I'm a career international criminal investigator. I've been doing this for 20 years now. I started the foundation with the belief that international criminal investigations have no real future unless the system is shaken up to a certain degree. The difficulty is that the investigations have become very slow and very expensive. What we're seeing in the various countries that actually pay for these bodies—the Yugoslavia tribunal, Rwanda tribunal, the International Criminal Court, and so forth—is a considerable degree of donor fatigue. The budgets are just very, very high.
On one level, the CIJA is not about Syria and Iraq. In fact, we are engaged, albeit only modestly at this point, in a number of other armed conflicts. The CIJA is about fostering the evolution of international criminal and humanitarian law investigations, with the idea of making them faster, cheaper, and, from an evidentiary point of view, better.
We found that the model works. It works quite well, principally for three reasons.
One reason is leadership. We've all come out of the international system as investigators, analysts, and counsel, so we know how to put together an international criminal case, or indeed domestic criminal cases as well.
Second, and the principal advantage that we enjoy over international and domestic bodies—not that we're in competition, because we're meant to support these institutions—is the fact that we have a very, very high risk tolerance, a risk tolerance that no public body, other than armed forces, could realistically take on. I want to stress that there's a very big difference between a high risk tolerance and a high risk appetite. We have no risk appetite, but we have this high risk tolerance.
The third thing is that of course one needs enough money. Compared to an international criminal investigative body, we're of course very cheap, if I could put it crudely. We have had sufficient funding over the last several years, but frankly, fundraising is the bane of our existence, because we're lumped in with, if you will, the human rights community. If we were documenting, in the broad sense, like a human rights organization, our budget would be enormous, or it would be considered enormous.
Just to summarize that, and in answer to your first question, I'm aware of the criticisms of the so-called privatization of international criminal investigations. I hear them when I'm going around speaking. There are not many at this point...what we hear as normally coming from NGOs. Our colleagues, former colleagues in the public institutions, especially counsel, are very keen on the idea. I get a surprising number of discreet applications from colleagues still in the institutions and wanting to come and work with us.

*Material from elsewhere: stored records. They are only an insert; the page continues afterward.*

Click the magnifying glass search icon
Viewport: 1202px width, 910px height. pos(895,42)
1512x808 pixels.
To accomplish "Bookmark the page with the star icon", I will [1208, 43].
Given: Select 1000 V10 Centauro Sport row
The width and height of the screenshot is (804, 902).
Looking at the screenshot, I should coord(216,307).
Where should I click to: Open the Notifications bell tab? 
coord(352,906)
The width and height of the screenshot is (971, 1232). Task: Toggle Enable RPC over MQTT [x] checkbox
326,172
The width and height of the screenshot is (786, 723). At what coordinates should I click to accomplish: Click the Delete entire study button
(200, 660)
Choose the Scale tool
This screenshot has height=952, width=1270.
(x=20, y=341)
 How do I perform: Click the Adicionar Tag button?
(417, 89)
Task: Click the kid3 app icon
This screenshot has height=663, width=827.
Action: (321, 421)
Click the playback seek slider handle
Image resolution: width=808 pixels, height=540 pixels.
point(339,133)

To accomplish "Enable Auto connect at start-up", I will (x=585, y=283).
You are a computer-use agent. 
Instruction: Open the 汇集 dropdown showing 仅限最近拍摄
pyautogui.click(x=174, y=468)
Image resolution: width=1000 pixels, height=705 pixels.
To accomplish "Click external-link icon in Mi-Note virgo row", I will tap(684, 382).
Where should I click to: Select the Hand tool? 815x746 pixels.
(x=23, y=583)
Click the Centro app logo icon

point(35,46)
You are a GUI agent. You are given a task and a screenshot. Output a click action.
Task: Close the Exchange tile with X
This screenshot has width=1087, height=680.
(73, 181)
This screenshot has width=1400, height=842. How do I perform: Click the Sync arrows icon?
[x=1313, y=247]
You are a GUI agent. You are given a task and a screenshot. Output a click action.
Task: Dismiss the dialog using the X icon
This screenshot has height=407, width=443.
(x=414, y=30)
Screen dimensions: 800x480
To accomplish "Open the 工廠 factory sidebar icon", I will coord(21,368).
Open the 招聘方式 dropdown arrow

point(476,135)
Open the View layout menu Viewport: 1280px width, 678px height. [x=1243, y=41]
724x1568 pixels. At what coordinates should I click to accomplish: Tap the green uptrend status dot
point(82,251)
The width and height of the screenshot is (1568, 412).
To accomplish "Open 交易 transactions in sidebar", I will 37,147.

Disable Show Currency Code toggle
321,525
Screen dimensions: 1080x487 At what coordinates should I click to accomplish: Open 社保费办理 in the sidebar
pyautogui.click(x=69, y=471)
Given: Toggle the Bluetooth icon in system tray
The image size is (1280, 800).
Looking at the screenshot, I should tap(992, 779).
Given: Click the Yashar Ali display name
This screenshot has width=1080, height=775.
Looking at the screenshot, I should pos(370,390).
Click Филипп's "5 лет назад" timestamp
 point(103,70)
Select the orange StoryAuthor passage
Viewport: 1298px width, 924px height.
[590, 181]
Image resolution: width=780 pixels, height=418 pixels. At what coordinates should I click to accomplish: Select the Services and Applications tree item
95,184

Ultimately, the key task is that we need to see more of our dossiers go to trial domestically and of course internationally. The survival of our investigation is at trial. That's the proof in the pudding, if you will.
Finally, in terms of the co-operation challenges with public authorities, when selling this concept, so to speak, we don't charge domestic authorities for the assistance. If we have the resources and the money, then we assist. Sometimes, indeed, we're proactive, taking case files discreetly to national authorities when we pick up on higher-level suspects in their territory through our own networks.
Domestic authorities were very quick to warm to the CIJA model. We refer to it as the CIJA model, and I hope, in the fullness of time, we see, as soon as possible, more CIJAs emerge, called whatever they are. I think this is key to making domestic and international investigations better.
Yes, the domestic authorities have warmed very quickly. Each country has its own data privacy laws, which can be an issue. With some countries, especially if we're supporting them on the Islamic State side, the information flow is very much one way, from CIJA to the national authority. If we're supporting national immigration authorities, usually we're just running names, and they'll come back for clarification on the hits, but there's not a lot of back and forth there.
There's tremendous back and forth with the national prosecutorial and investigative authorities. It's very collaborative. Some countries are held back by their data privacy laws and the fact that we're a private non-governmental institution. In most countries, the laws are not that bad, including Canada. Some countries are simply ignoring whatever their data privacy laws are to get the job done.